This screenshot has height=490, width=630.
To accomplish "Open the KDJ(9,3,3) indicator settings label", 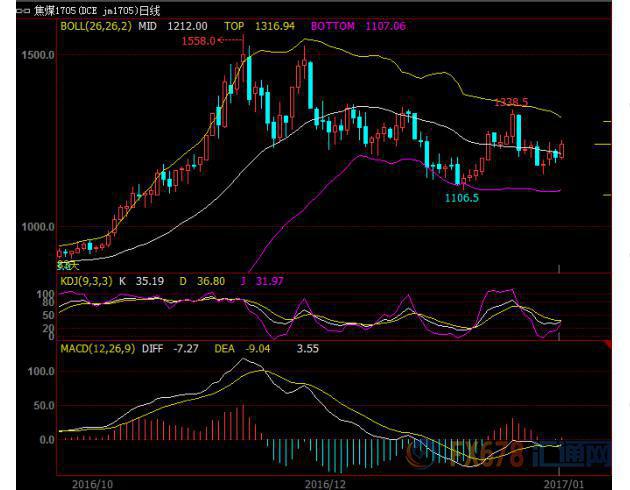I will point(86,281).
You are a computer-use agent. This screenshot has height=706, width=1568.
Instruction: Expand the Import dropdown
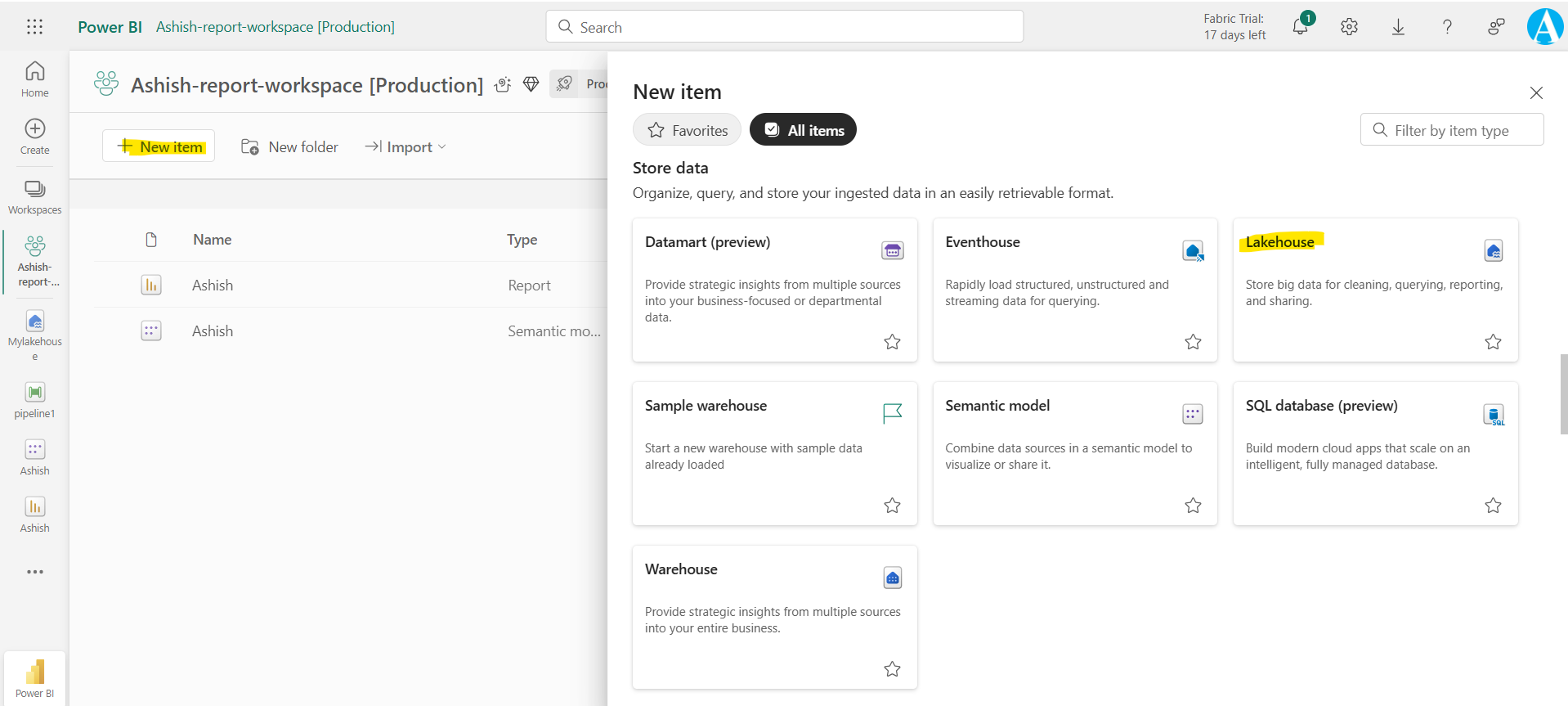click(x=405, y=147)
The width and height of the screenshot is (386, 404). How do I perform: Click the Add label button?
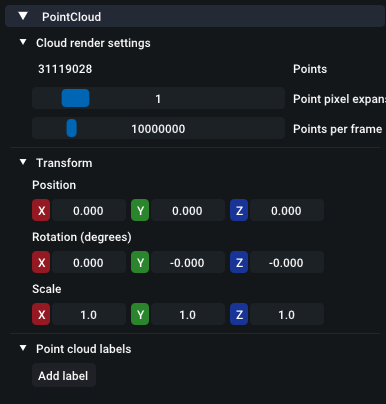tap(64, 375)
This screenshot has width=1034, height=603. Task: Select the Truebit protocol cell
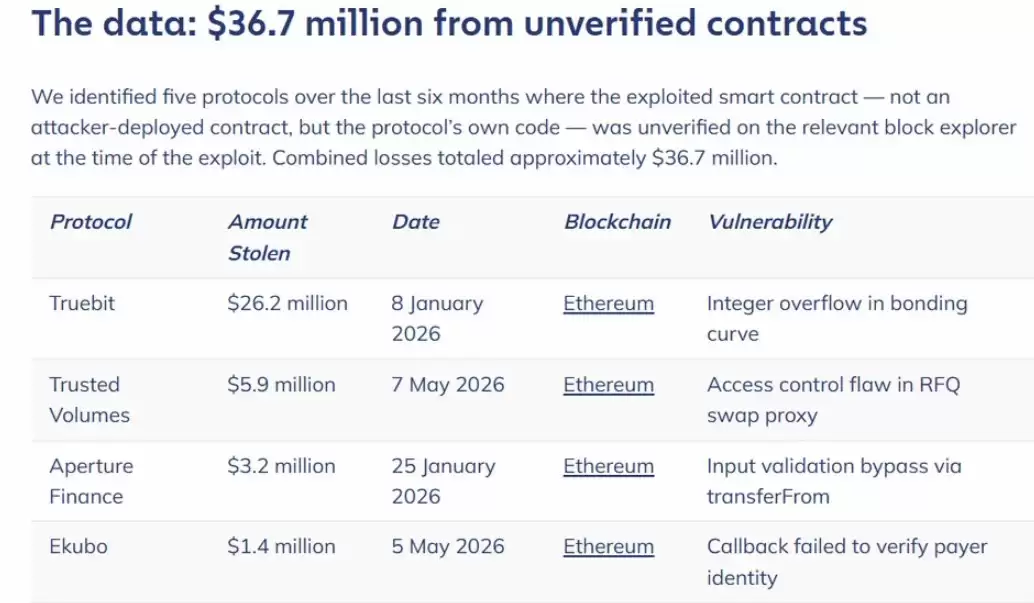82,303
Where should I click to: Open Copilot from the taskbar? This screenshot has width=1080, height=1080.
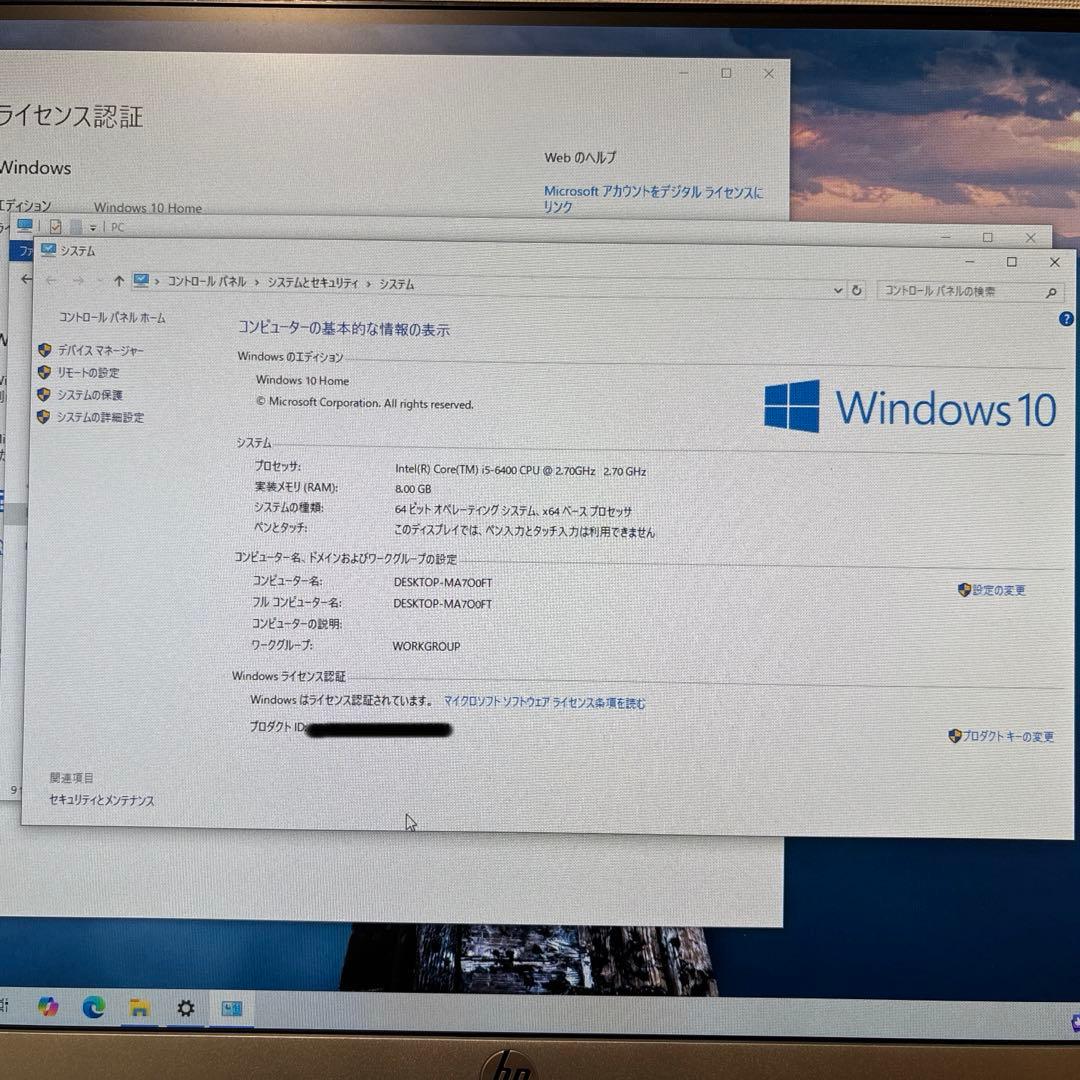pos(48,1008)
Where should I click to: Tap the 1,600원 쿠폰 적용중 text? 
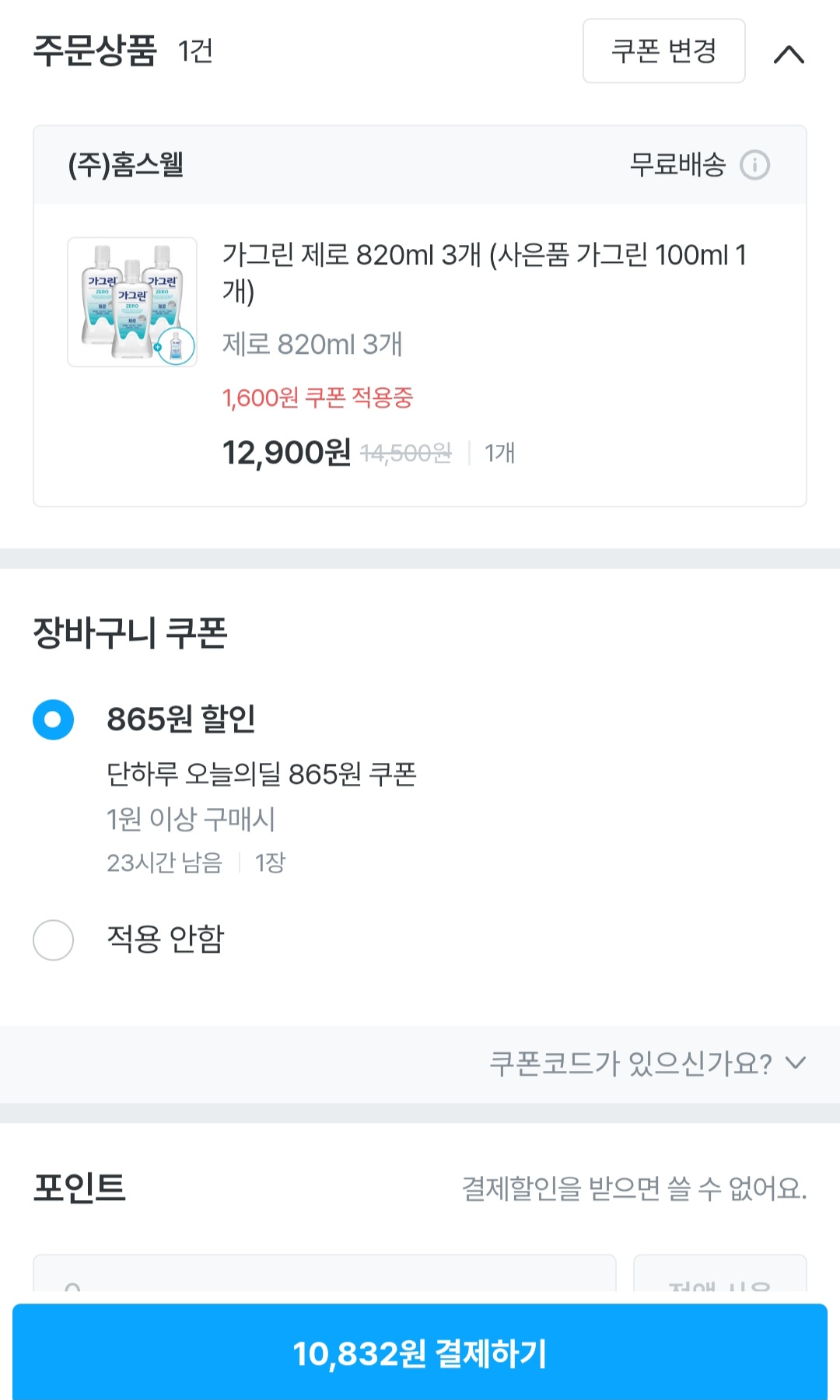click(317, 398)
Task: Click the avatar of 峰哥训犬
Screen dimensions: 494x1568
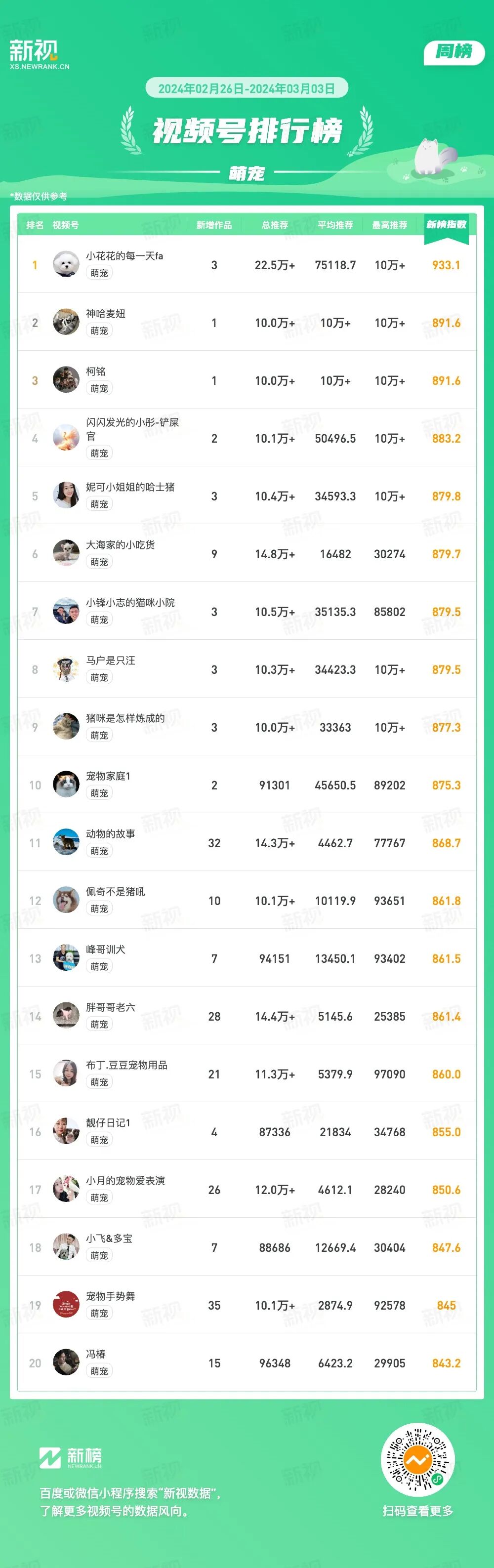Action: (66, 959)
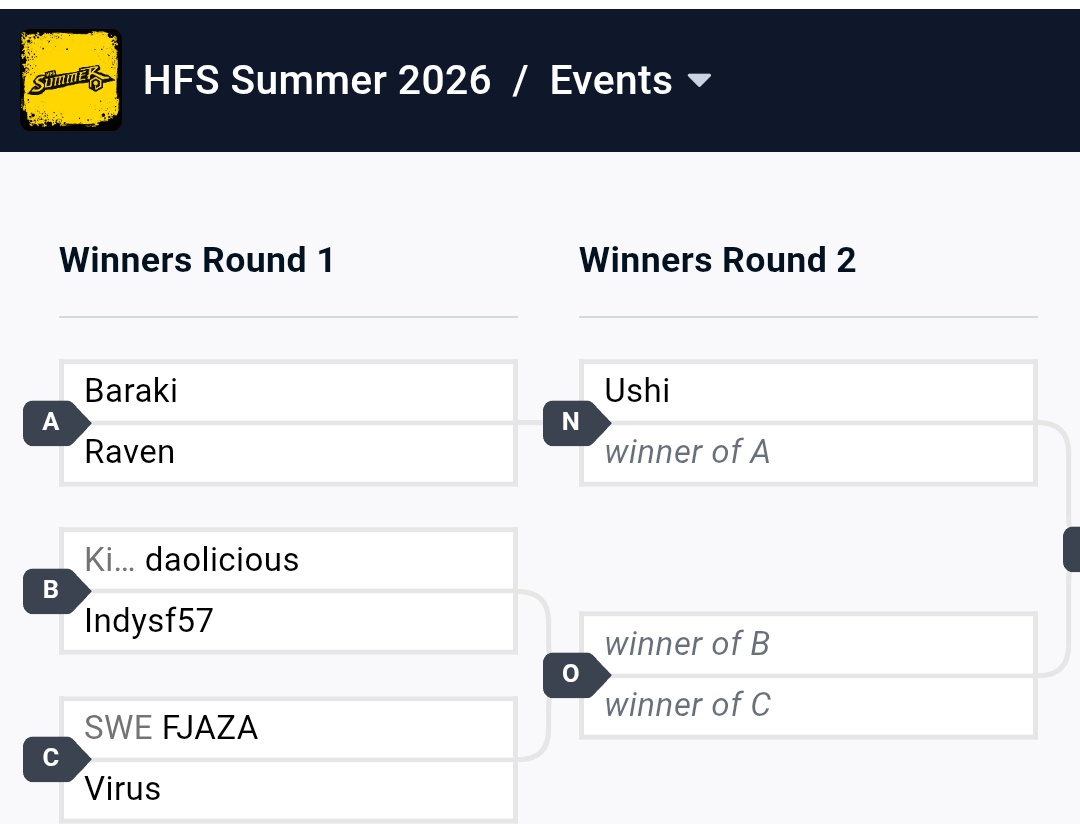Choose daolicious entry in match B
The width and height of the screenshot is (1080, 824).
[x=289, y=560]
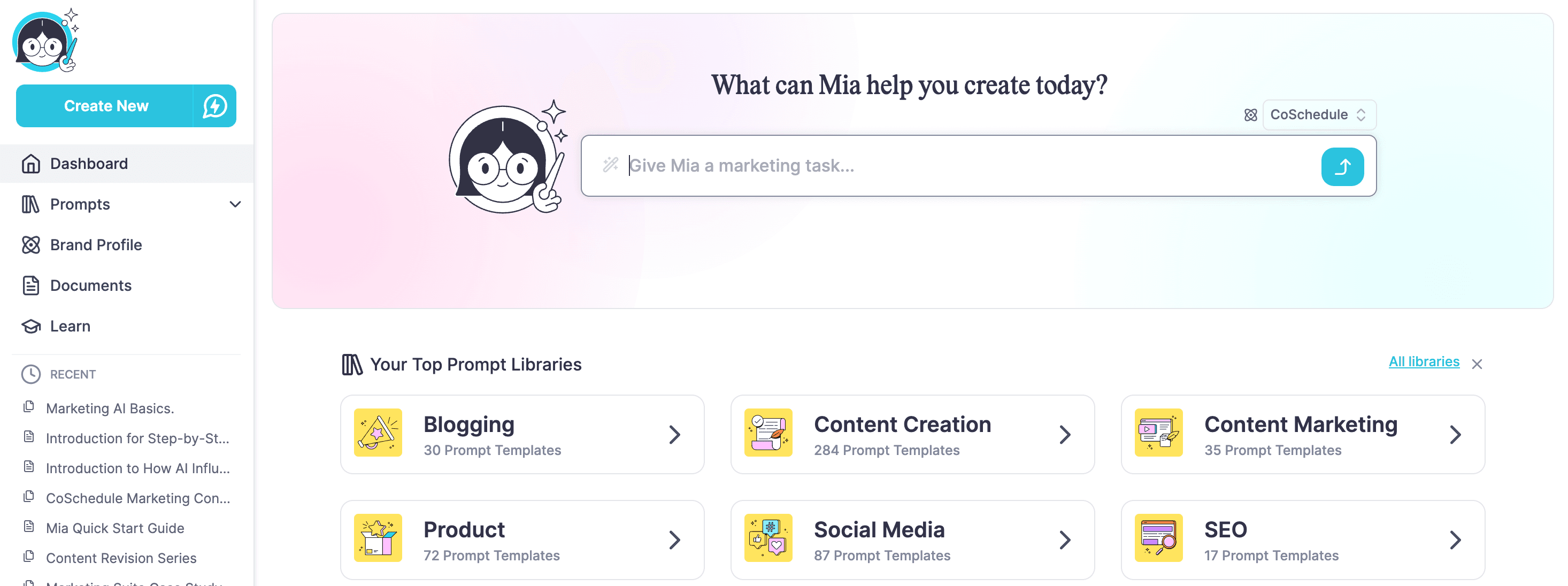Click the recent Marketing AI Basics document
Viewport: 1568px width, 586px height.
point(111,408)
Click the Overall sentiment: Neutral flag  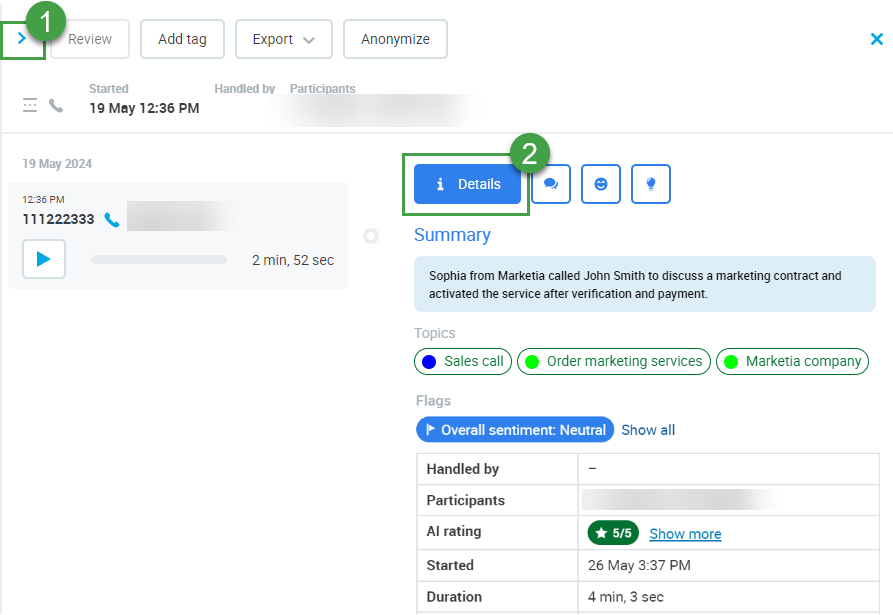(515, 430)

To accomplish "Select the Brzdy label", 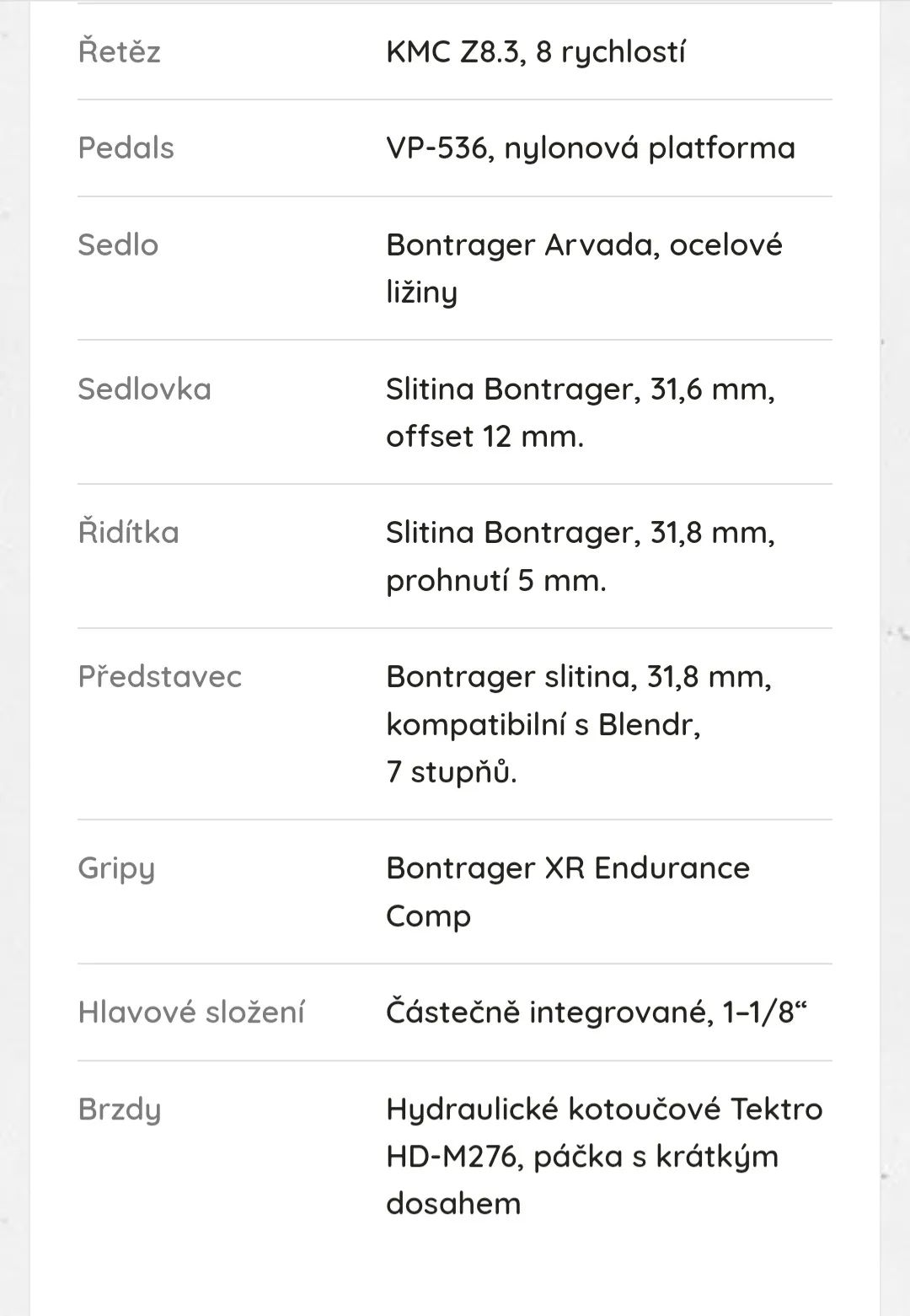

※

Looking at the listing above, which lines run from the one containing "Instruction: Expand the Import dropdown" through the one containing "Task: Click the avatar of 峰哥训犬"? Print exactly those, ends included, pictures excluded.

Instruction: Expand the Import dropdown
click(x=405, y=147)
The width and height of the screenshot is (386, 404). How do I perform: Click the Add label button?
tap(64, 375)
This screenshot has width=1034, height=603. Task: Select the Truebit protocol cell
82,303
Where should I click to: Open Copilot from the taskbar? This screenshot has width=1080, height=1080.
pos(48,1008)
Where should I click to: Tap the 1,600원 쿠폰 적용중 text? 
click(317, 398)
Task: Click the avatar of 峰哥训犬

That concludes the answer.